そこで、以下のようなスモールスタートの進め方が現実的です:
-
-
まずは英語圏1カ国(アメリカ、オーストラリアなど)に絞って販売を始めてみる
-
商品は主力の数点に絞る(まずは反応を見たいラインナップだけ)
-
SNSや広告の発信も1つのチャネルに集中(Instagramだけ、Google広告だけなど)
-
こうして始めることで、次のような具体的なデータが手に入ります:
-
どの国からアクセスがあるのか
-
どの商品に反応が集まっているか
-
どんなページで離脱されているか など
このデータをもとに、
-
翻訳の見直し
-
表示価格の調整
-
よく売れる商品の強化
といった改善を少しずつ重ねていくことで、越境ECは“育って”いきます。
「小さく始める」ことは、失敗を減らすための方法であると同時に、長く続けるための戦略でもあります。
初めの一歩を軽やかに踏み出すことが、成功への近道です。
越境ECは完璧な準備からではなく、まず始めてみることが第一歩。
小さなトライを積み重ねて、改善していく姿勢が成功に繋がります。
越境ECを成功させるためのポイント
越境ECは、ただ「海外発送ができるようにする」だけでは成功しません。
大切なのは、現地のユーザーにとって“信頼できて、買いやすい”ストアであること。
ここでは、越境ECで成果を上げるために押さえておきたいポイントを3つに絞ってご紹介します。
1. 言語だけでなく、“文化”も伝える意識を
商品ページを翻訳することはもちろん大切ですが、それだけでは十分とはいえません。
大事なのは、現地のお客様がどう感じるか、どう伝わるかを意識することです。
たとえば、
-
写真に映る手の位置や背景の色
-
サイズ表記(cmだけでなくinchも)
-
商品名やキャッチコピーのトーン
こうした部分も、国や文化によって好まれるスタイルが大きく異なります。
「伝える」から「伝わる」へ。
越境ECでは、その感覚のアップデートが結果を大きく左右します。
2. SNSやレビューを活用して“信頼”を築く
海外のお客様にとって、初めて見るショップから買うのは勇気がいることです。
だからこそ、「誰かが買ってよかったと言っている」「このブランドは大丈夫そう」という安心材料がとても大切です。
そこで効果的なのが:
-
現地の言語でのレビュー掲載
-
SNSでのリアルなユーザー投稿の紹介(UGC)
-
インフルエンサーとのコラボや口コミ拡散
たとえ小さなレビューでも、“実際に購入した人の声”があるだけで信頼度は大きく変わります。
3. ユーザー体験(UX)を最後まで大切に
せっかく興味を持ってもらっても、「カートの使い方がわかりにくい」「配送情報が不明確」「問い合わせができない」といった理由で離脱されてしまうのはもったいないことです。
-
モバイルでも見やすいページ構成
-
送料や関税が明確にわかる説明
-
問い合わせ対応のスムーズさ(できれば現地時間にあわせて)
こうした細かなUX改善が、“買いやすさ”と“もう一度買いたい”の決め手になります。

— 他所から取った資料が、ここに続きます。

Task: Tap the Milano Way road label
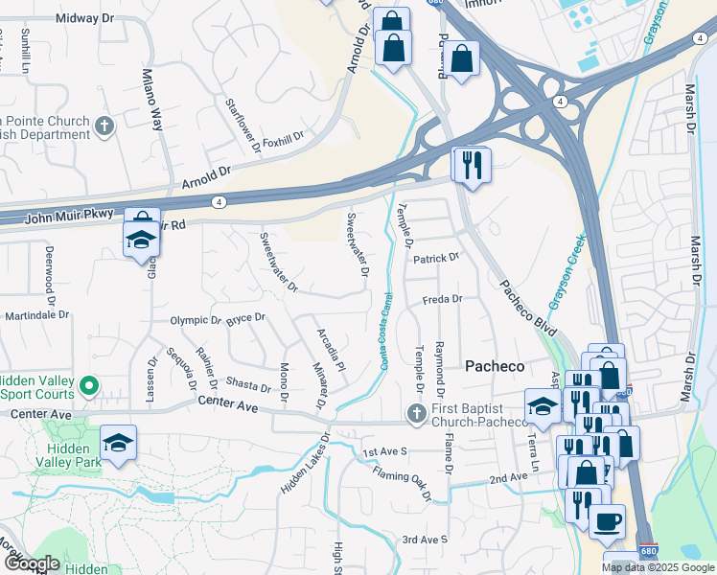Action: [152, 99]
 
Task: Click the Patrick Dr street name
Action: [437, 258]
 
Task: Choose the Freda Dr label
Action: [443, 299]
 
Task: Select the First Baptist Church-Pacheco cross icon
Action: [415, 413]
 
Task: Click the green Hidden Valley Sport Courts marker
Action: [89, 386]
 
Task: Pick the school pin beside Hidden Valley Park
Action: [119, 442]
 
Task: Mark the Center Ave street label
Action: [228, 407]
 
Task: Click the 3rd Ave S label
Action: [425, 540]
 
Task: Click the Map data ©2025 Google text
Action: [658, 567]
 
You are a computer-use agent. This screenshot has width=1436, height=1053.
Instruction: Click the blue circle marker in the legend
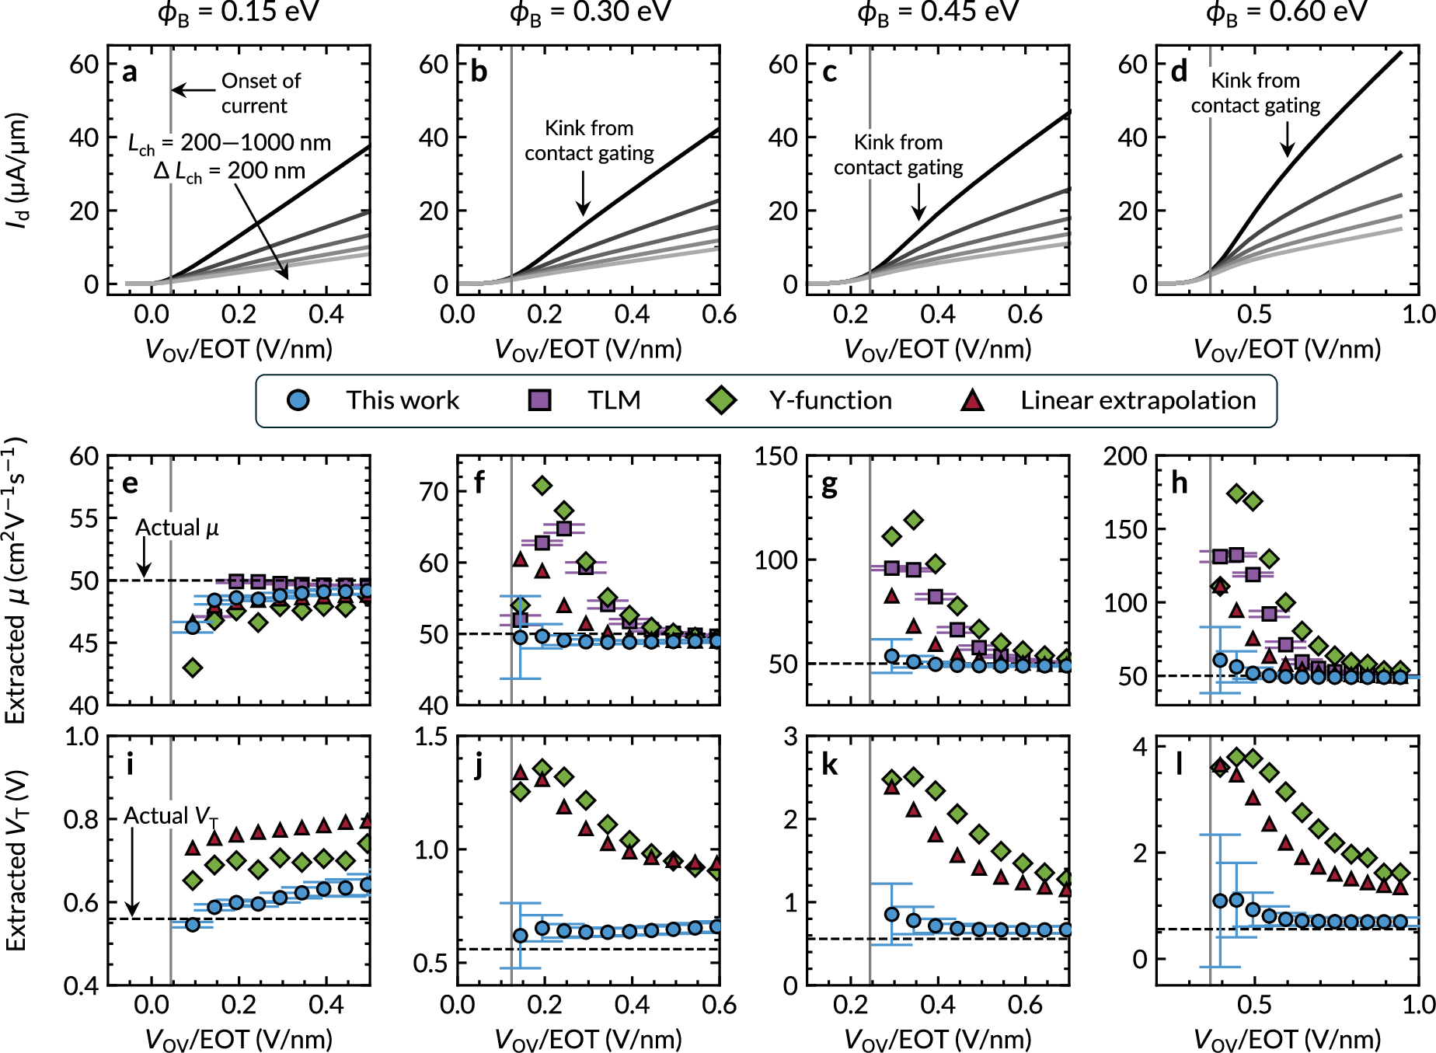pyautogui.click(x=298, y=400)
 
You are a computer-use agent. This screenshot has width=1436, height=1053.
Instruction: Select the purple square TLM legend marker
pyautogui.click(x=539, y=400)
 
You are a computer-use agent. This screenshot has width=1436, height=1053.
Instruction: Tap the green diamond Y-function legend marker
pyautogui.click(x=721, y=400)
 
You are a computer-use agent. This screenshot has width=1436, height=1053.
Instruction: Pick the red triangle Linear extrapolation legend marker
pyautogui.click(x=972, y=400)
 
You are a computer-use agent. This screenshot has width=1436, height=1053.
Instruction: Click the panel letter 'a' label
pyautogui.click(x=130, y=71)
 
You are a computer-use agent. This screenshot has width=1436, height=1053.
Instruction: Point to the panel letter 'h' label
pyautogui.click(x=1179, y=483)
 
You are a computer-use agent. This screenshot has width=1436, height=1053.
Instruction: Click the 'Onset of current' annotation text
pyautogui.click(x=260, y=93)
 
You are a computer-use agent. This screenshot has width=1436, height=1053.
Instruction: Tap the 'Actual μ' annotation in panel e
pyautogui.click(x=177, y=528)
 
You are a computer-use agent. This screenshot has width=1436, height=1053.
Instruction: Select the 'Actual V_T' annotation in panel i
pyautogui.click(x=171, y=816)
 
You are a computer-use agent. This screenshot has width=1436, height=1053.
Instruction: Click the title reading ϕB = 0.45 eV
pyautogui.click(x=937, y=12)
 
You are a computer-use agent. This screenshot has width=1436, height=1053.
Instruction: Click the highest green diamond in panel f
pyautogui.click(x=542, y=486)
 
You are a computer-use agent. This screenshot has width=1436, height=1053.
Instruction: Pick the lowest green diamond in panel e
pyautogui.click(x=193, y=668)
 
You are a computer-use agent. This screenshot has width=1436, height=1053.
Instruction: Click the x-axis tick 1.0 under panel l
pyautogui.click(x=1419, y=1005)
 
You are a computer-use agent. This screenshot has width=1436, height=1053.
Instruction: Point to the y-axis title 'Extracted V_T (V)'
pyautogui.click(x=17, y=860)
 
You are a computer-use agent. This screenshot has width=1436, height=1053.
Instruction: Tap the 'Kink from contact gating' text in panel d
pyautogui.click(x=1255, y=93)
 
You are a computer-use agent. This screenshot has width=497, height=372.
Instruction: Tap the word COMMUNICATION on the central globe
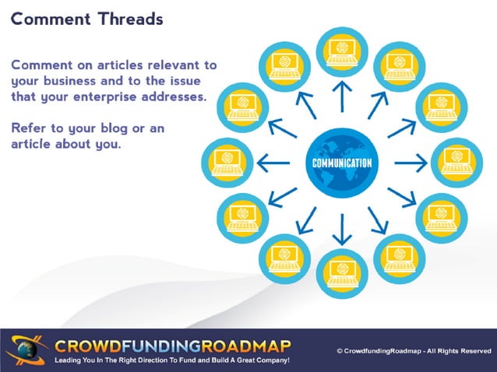(x=341, y=163)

越境ECを成功させるには、「売る」ことと同じくらい、「信頼される」「快適に買える」環境づくりが大切です。
お客様の目線に立ったひと工夫が、リピーターやファンづくりにつながっていきます。
まとめ|あなたの“好き”を、世界に届けよう
越境ECとは、いまや誰もが挑戦できる新しい販売の形です。
ツールやサービスが充実した今、個人や小さなチームでも、世界を相手に商品を届けられる時代になっています。
とはいえ、初めての越境ECには不安もつきもの。
言語、通貨、配送、文化の違い――どれも簡単ではありませんが、ひとつずつ整えていくことで、ちゃんとお客様に届く仕組みは作れます。
そして何より大切なのは、
あなたが「良い」と信じている商品やサービスに、自信を持つこと。
日本ならではの品質や感性、細やかな気づかいが、思いがけない国の誰かに「これが欲しかった」と届くことも珍しくありません。
まずは小さく、できるところから。
あなたの“好き”や“こだわり”を、越境ECという手段で世界へ届けてみませんか?